It's funny, it seem most DW don't like blacktop. I mentioned we could save alittle money at wal mart, cracker barrel and truck stops. The only response I get is a stare. Come to find out that's more than just NO.









I would like to thank everybody for their help. It really helped us out. That's why this site and people who share info are awesome. By the way for our last stop before Topsail will be Blythe Island CG

thank again, swanny


----------



## swanny (Oct 31, 2007)

Thanks Darlene. I do have the book it is awesome. I was told by Lamar to ask you about the roads you travel to Florida. Topsail

thanks again, swanny


----------



## 5th Time Around (Jul 8, 2008)

I'm glad you chose Blythe Island, it is nice.
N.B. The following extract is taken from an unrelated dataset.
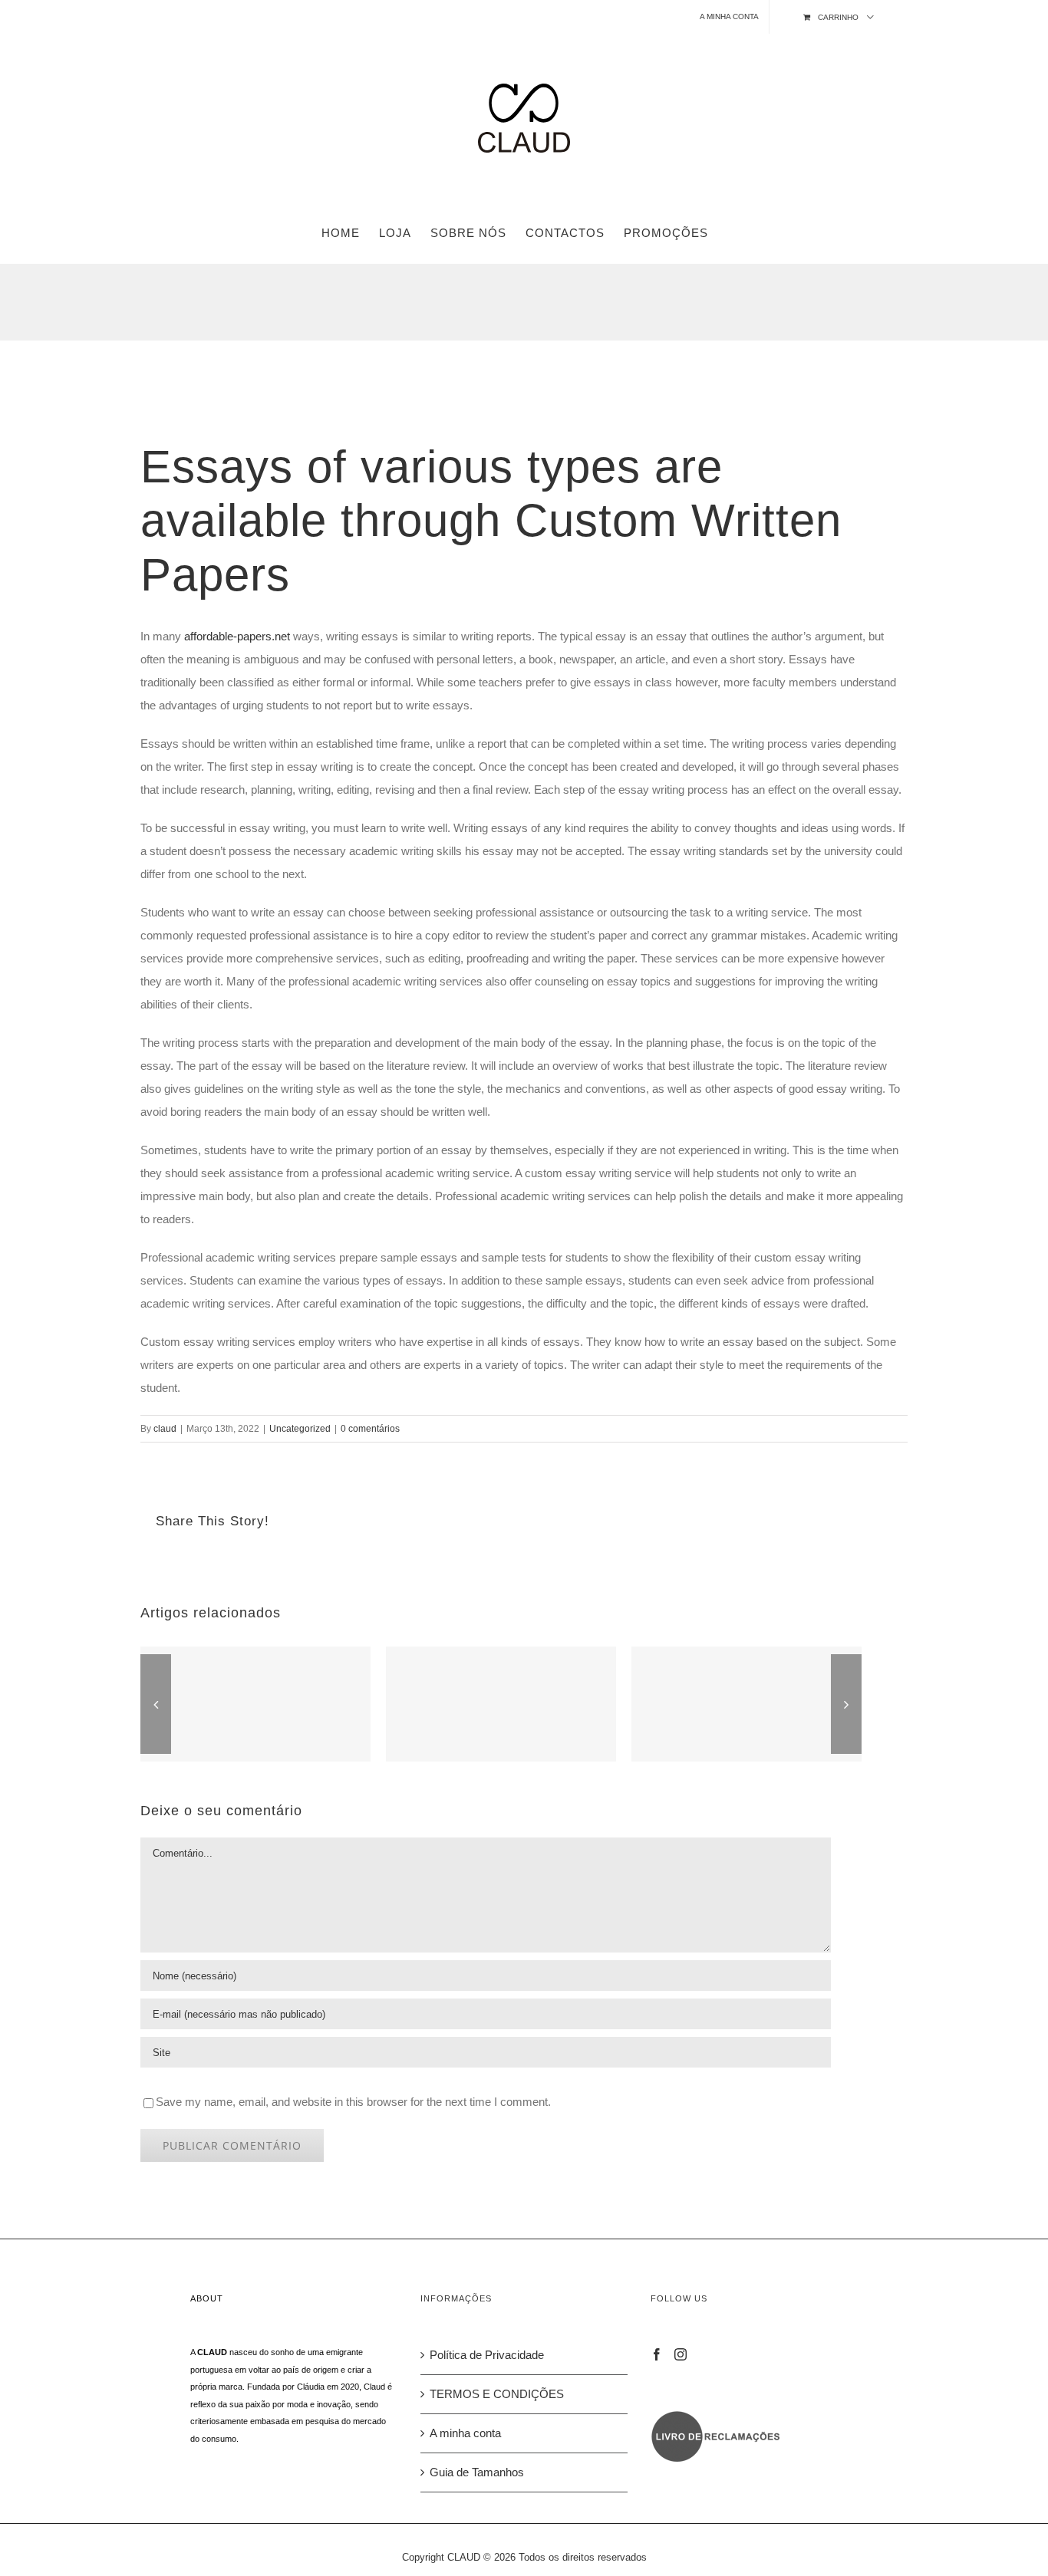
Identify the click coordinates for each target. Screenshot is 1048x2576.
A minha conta (465, 2432)
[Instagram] (680, 2354)
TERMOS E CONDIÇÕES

Don't worry about the reviews online that say the roads are horrible, they were pot holes but they graded the roads before we left at Spring Break, and I think it is a routine they have, they have the equipment on site. Who knows, you may go back on the way home and spend a day or two.


----------



## 4fun_timers (Dec 16, 2007)

By the way for our last stop before Topsail will be Blythe Island CG

thank again, swanny
[/quote]

Interesting, I had no idea that CG existed. Thanks for the new info. Be careful as that part of 95 is under heavy construction. No big deal if you watch out for the other guy. My brother went to Disney from NC a few weeks back and that area cost him 2 hours. I have been through there 5 times in the last few weeks (work) and was slowed a little but no real problems. I typically dont go further South than Brunswick, so I have no info on that area. Last year on the way to Topsail I run 82-84 through Valdosta, GA and caught I-10 just south of Madison, FL. I will probably do the same this year. It cuts about 33 miles so no big deal but its a nice easy drive most of the way. A few small towns but mostly a divided 4 lane with little traffic. I drive it for work so Im just used to it. Have a safe trip.


----------



## 5th Time Around (Jul 8, 2008)

If it weren't for an Outbacker I wouldn't have known about that campground either. It is just West of Brunswick.


----------